Excerpted text =

Lipid metabolism — acyl carrier protein (ACP): In primary metabolism, ACP plays its central role in the biosynthesis of which class of biomolecules?

Difficulty: Easy

Correct Answer: Fatty acids

Explanation:


Introduction / Context:
Acyl carrier protein (ACP) is a small, highly conserved protein component of fatty acid synthase (FAS) systems. It carries acyl intermediates via a phosphopantetheine arm during chain elongation.



Given Data / Assumptions:

  • ACP is post-translationally modified with 4′-phosphopantetheine, providing a thiol for thioester linkage.
  • Fatty acid synthase cycles through condensation, reduction, dehydration, and reduction steps.


Concept / Approach:
Match ACP’s thiol-based swinging arm chemistry to iterative two-carbon elongation of fatty acyl chains, a signature of fatty acid biosynthesis.

Data supplied =
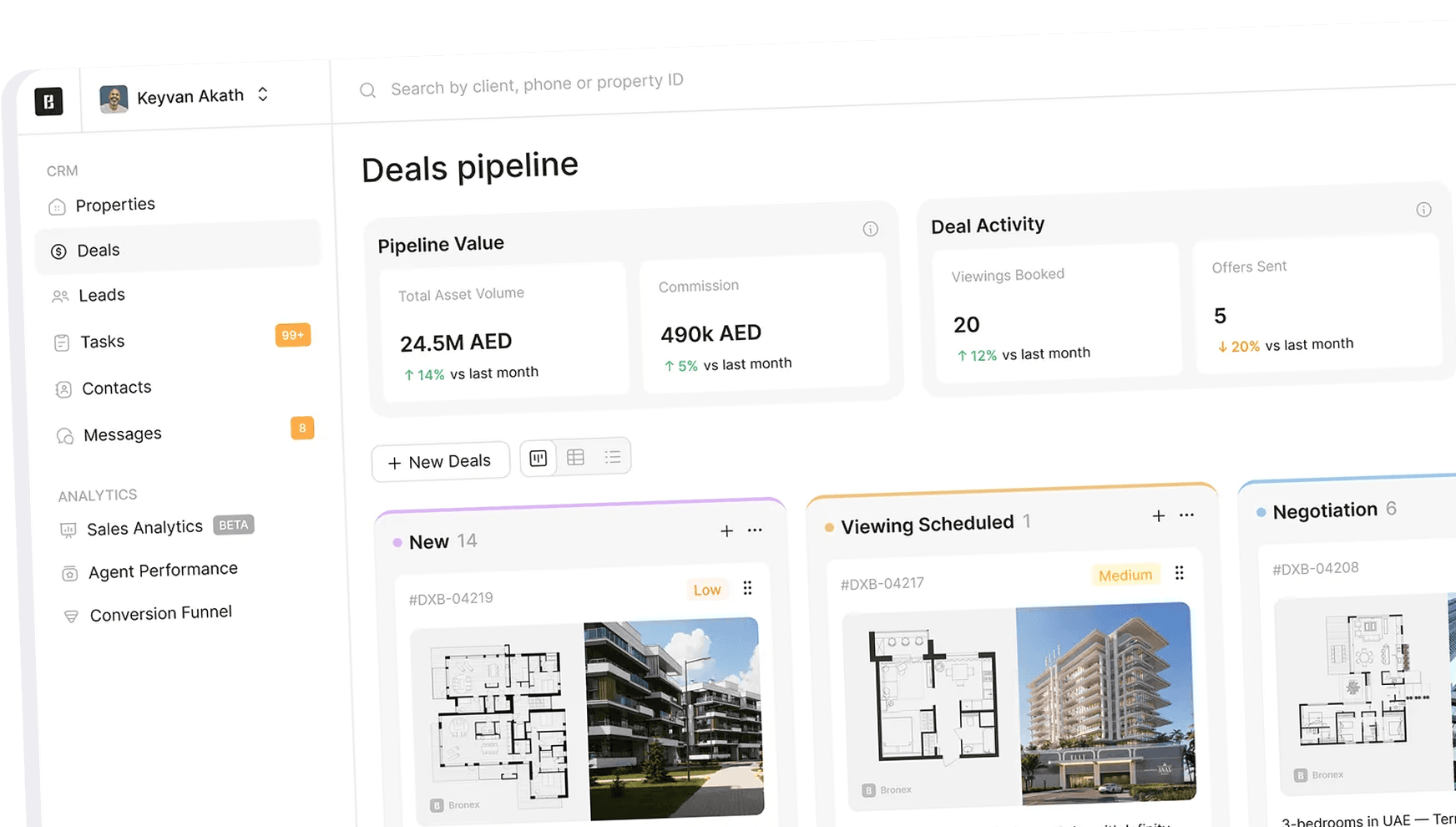
Task: Open the options menu on the New column
Action: pos(755,530)
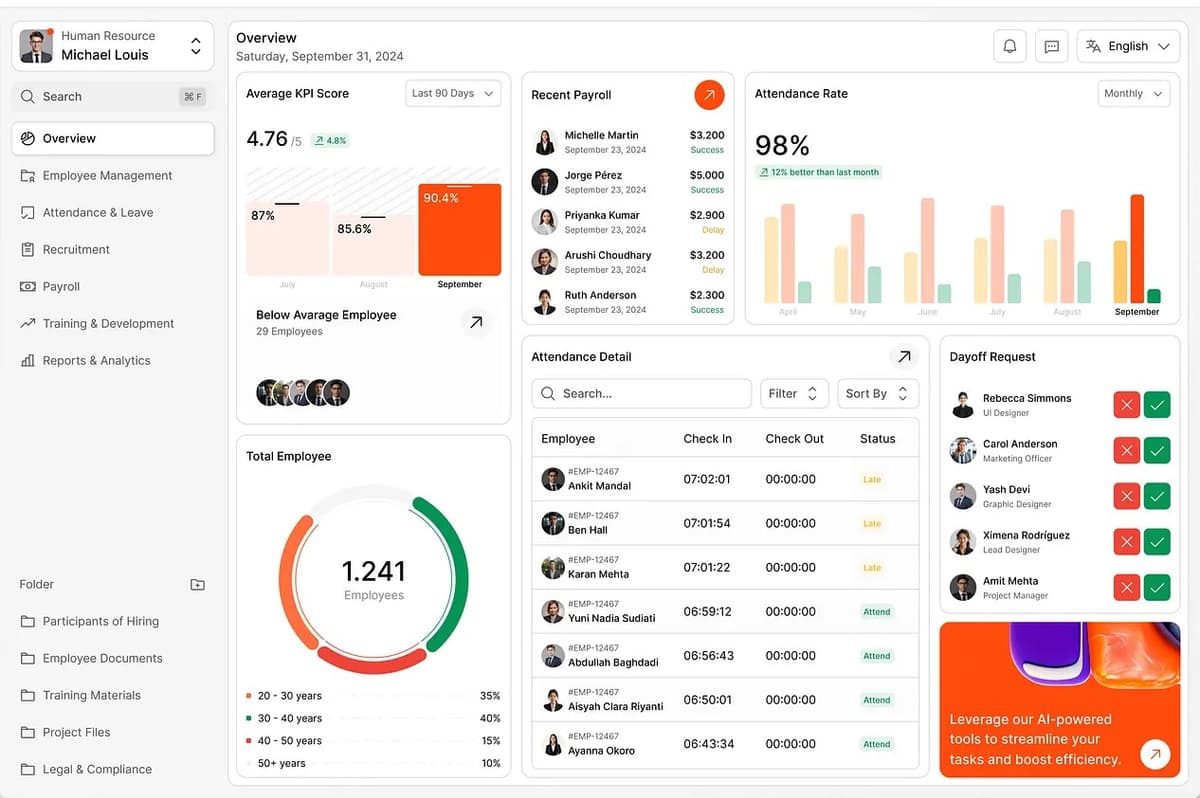Reject Carol Anderson's dayoff request
Screen dimensions: 1200x798
[1126, 450]
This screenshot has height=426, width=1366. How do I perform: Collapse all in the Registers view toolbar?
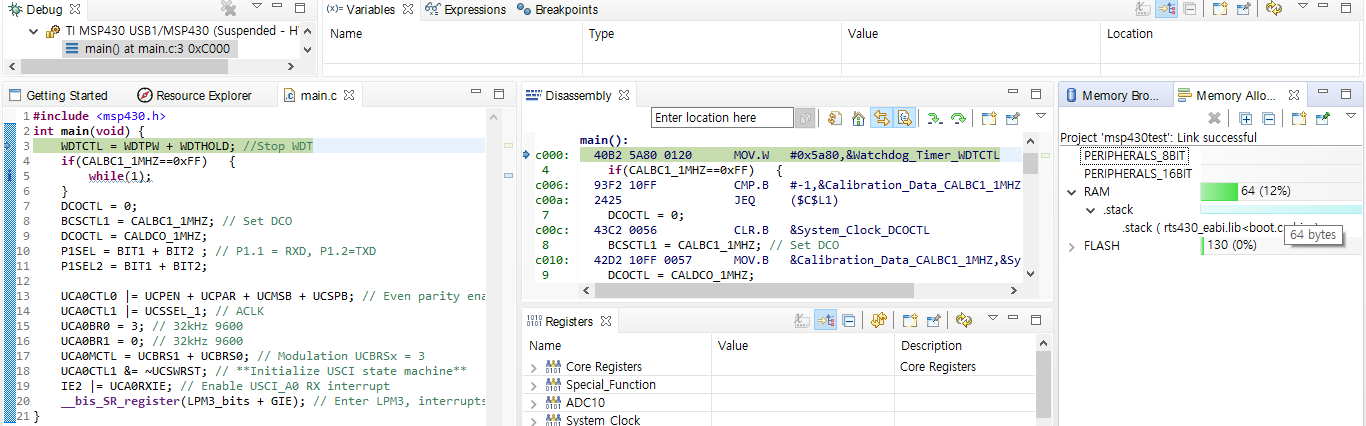coord(848,321)
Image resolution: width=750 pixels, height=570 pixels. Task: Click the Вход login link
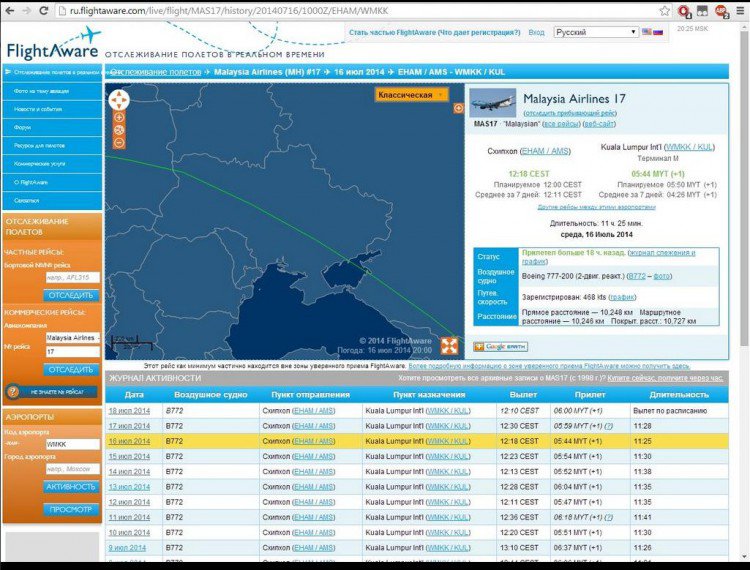click(x=536, y=32)
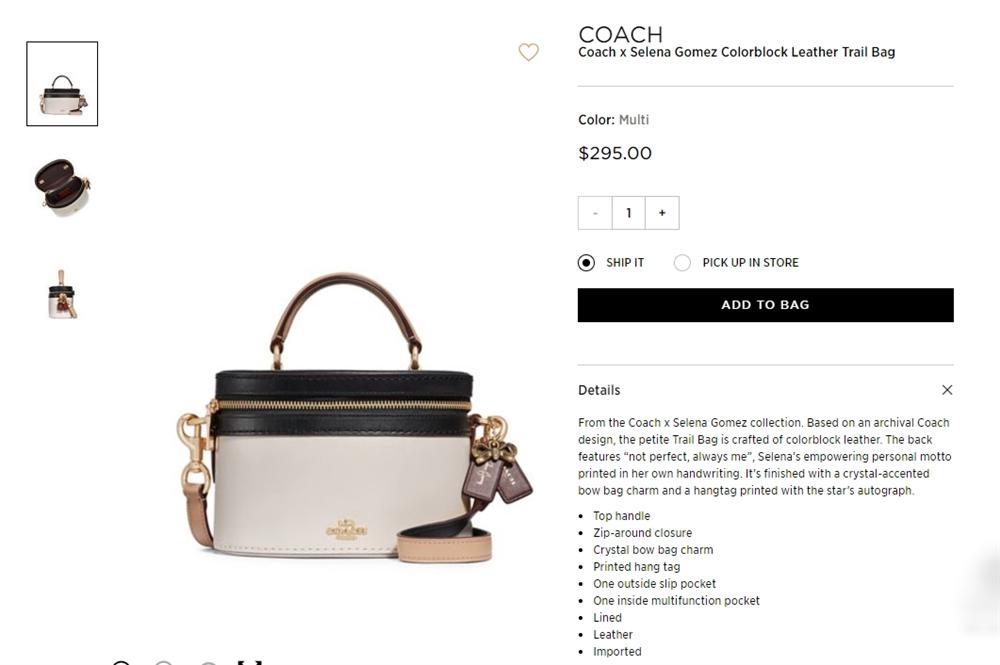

Task description =
Repeat word for word the part of the acyl carrier protein text starting with "Correct Answer: Fatty" and going on through "for thioester linkage.".

Your solution =
Correct Answer: Fatty acids

Explanation:


Introduction / Context:
Acyl carrier protein (ACP) is a small, highly conserved protein component of fatty acid synthase (FAS) systems. It carries acyl intermediates via a phosphopantetheine arm during chain elongation.



Given Data / Assumptions:

  • ACP is post-translationally modified with 4′-phosphopantetheine, providing a thiol for thioester linkage.